Now I've moved again and am travelling much more. It passed 60,000 yesterday, and will be well past 67,000 when the anniversary of the last service arrives in June.
So, here's my question. Is the sensible thing to do, the obvious one - to have it serviced again 12,000 miles after the last time? Or should I try to re-align it with the 12,000-mile intervals buyers may look for when I sell it?
If it makes a difference, the extra miles are mostly gentle motorway driving - so gentle that I'm now getting 49mpg instead of the previous average of 42 - and the car is running on Mobil One (supplied at sky-high Volvo dealer rates).

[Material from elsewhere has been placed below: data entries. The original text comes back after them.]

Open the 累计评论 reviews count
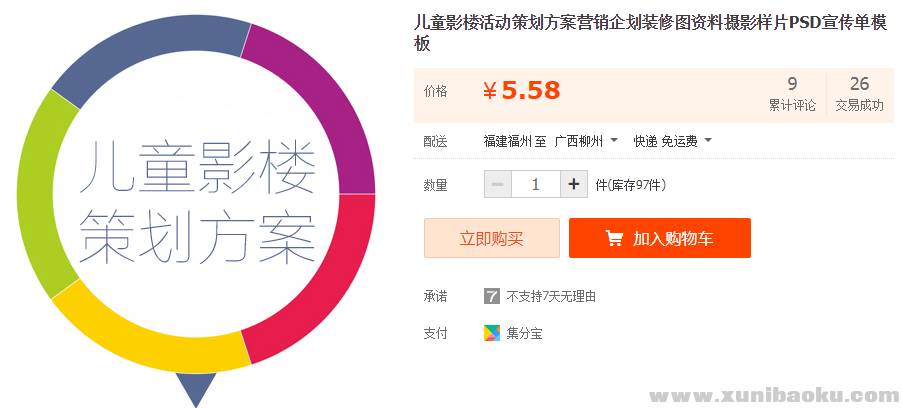 click(x=792, y=94)
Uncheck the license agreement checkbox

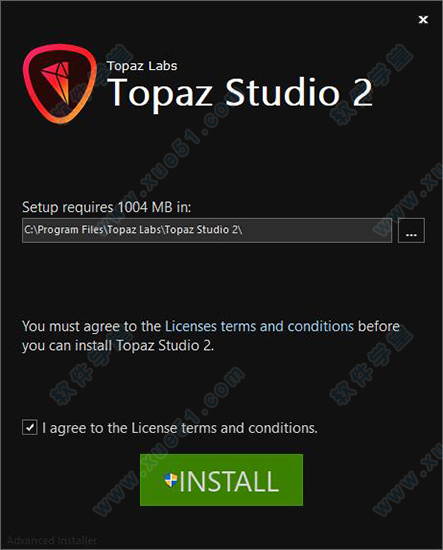click(29, 427)
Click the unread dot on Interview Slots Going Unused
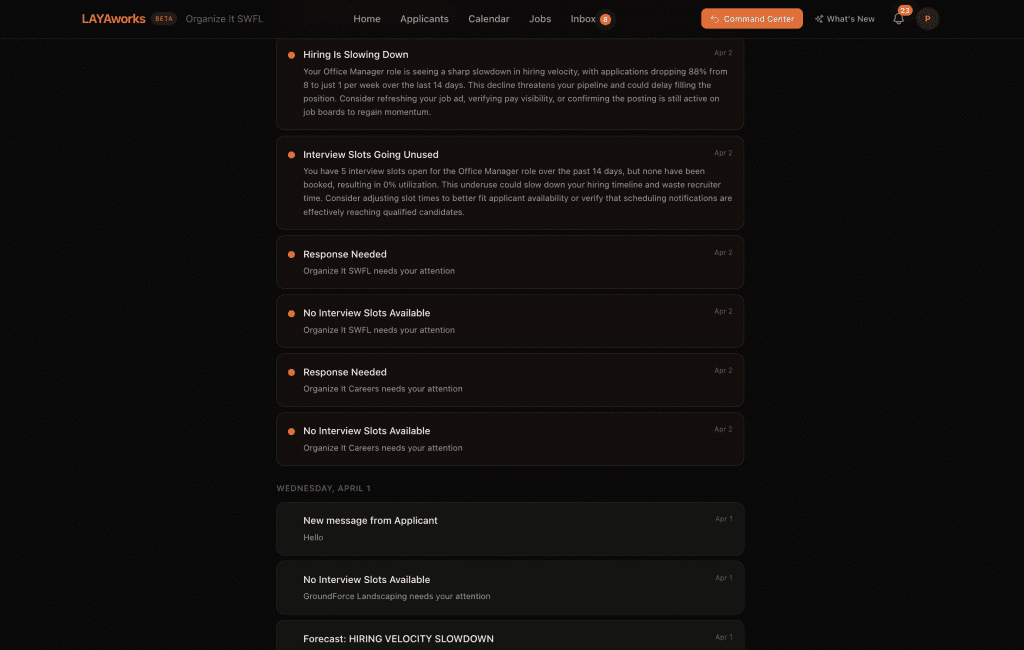 point(291,155)
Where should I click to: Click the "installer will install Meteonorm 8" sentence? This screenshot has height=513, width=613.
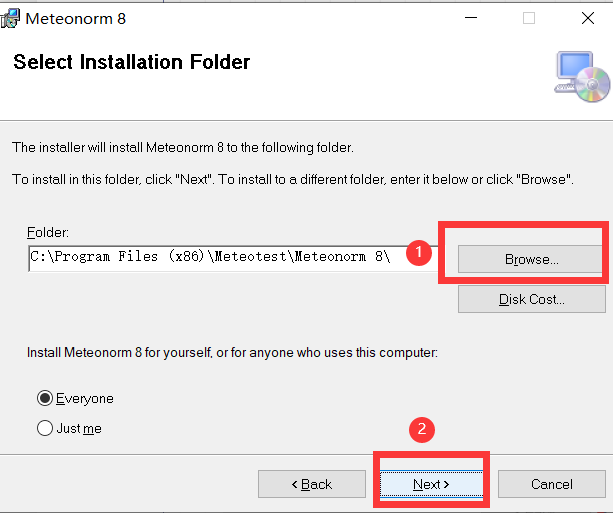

I suppose I'm thinking that the use the car is currently getting fits pretty well with the long-interval service regimes some other manufacturers use, and that there might be no harm in delaying the next service to, say, 70,000 and the one after that to 84,000, probably not much more than a year from now. (When it's probably going to be time for a new cambelt besides.) This is my first experience of running a car to this sort of age or mileage, so I'd be glad of the BR's thoughts on what to do for t' best.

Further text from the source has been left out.